Primary bone diffuse large B-cell lymphoma is characterized by frequent germinal center B-cell associated mutations in B2M, TNFRS14, EZH2 and IRF8, reflecting a favorable prognosis.


Ruben de Groen (1), Joost Vermaat (1), Arjen Cleven (2)
(1) LUMC, Hematology, Leiden, (2) LUMC, Pathology, Leiden
No potential conflicts of interest


Primary bone diffuse large B-cell lymphoma (PB-DLBCL) is a rare extranodal lymphoma subtype. This retrospective study elucidates the currently unknown genetic background of a large clinically well-annotated cohort of osseous DLBCL (O-DLBCL).




99 O-DLBCL patients were included and compared with 61 non-osseous DLBCLs with germinal center B-cell phenotype (NO-DLBCL-GCB). Based on the WHO classification of soft tissue and bone tumors, O-DLBCLs were categorized in respectively 40 PB-DLBCL, 14 polyostotic-DLBCL, and 45 disseminated-DLBCL. Cell-of-origin (COO) was determined by immunohistochemistry and gene-expression profiling (GEP) using (extended) NanoString/Lymph2Cx. Mutational profiles were identified with targeted next-generation sequencing, including 52 B-cell lymphoma-relevant genes.

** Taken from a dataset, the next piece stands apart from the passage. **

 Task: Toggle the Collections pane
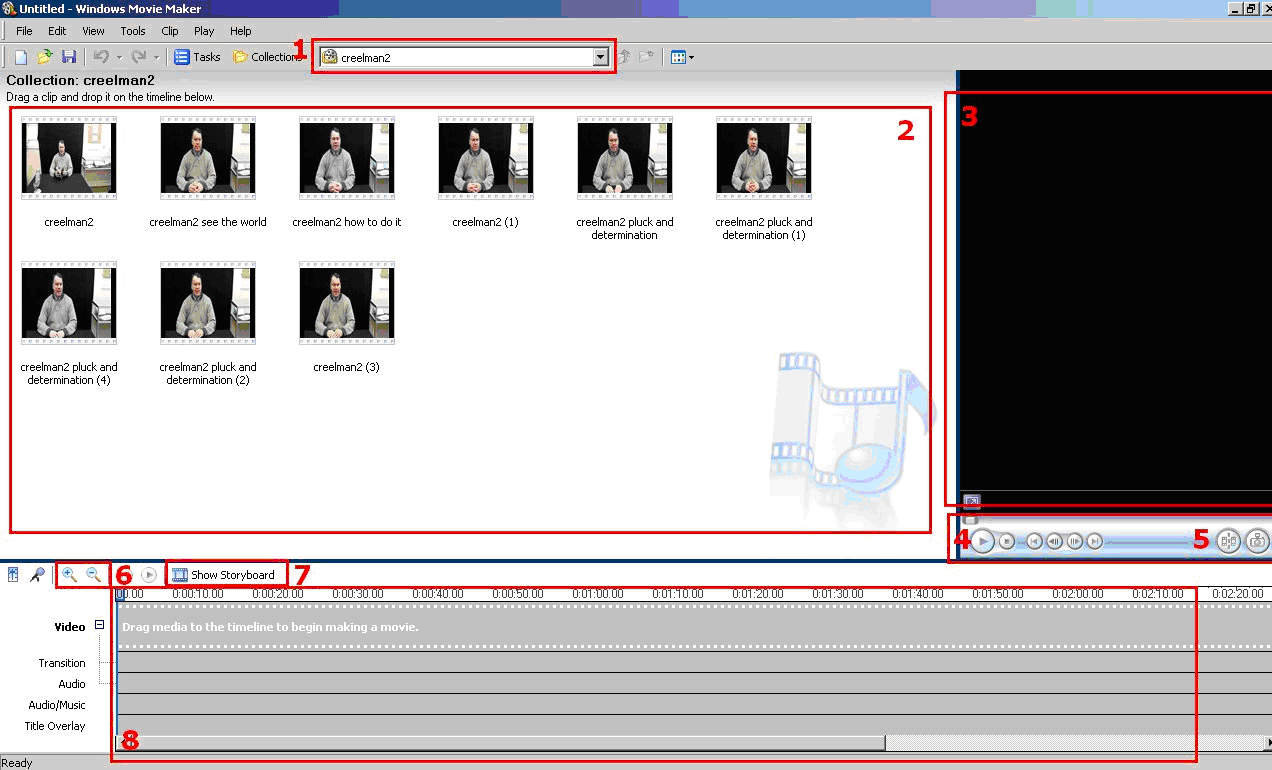[266, 57]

O-DLBCLs presented predominantly a GCB-phenotype based on immunohistochemistry (71%) and NanoString (88%). Unsupervised hierarchical clustering of extended GEP demonstrated significantly different clusters for PB-DLBCL as opposed to NO-DLBCL-GCB (P<0.001). In PB-DLBCL, the GCB-phenotype was significantly correlated with frequent pathogenic mutations in B2M, EZH2, IRF8, and TNFRSF14 compared to NO-DLBCL-GCB (P=0.022, P=0.041, P=0.032 and P=0.030). PB-DLBCL and the corresponding specific mutational profile was associated with a significantly superior overall survival compared to equivalent Stage I/II NO-DLBCL-GCB (P=0.018 and P=0.049, respectively).




This study is the first to demonstrate that PB-DLBCL is characterized by a GCB-phenotype, with a specific GCB-associated mutational profile, reflecting favorable prognosis. These biological findings provide evidence that PB-DLBCL can be recognized as an exclusive extranodal DLBCL entity and holds potential for targeted therapies (e.g. EZH2-inhibitors).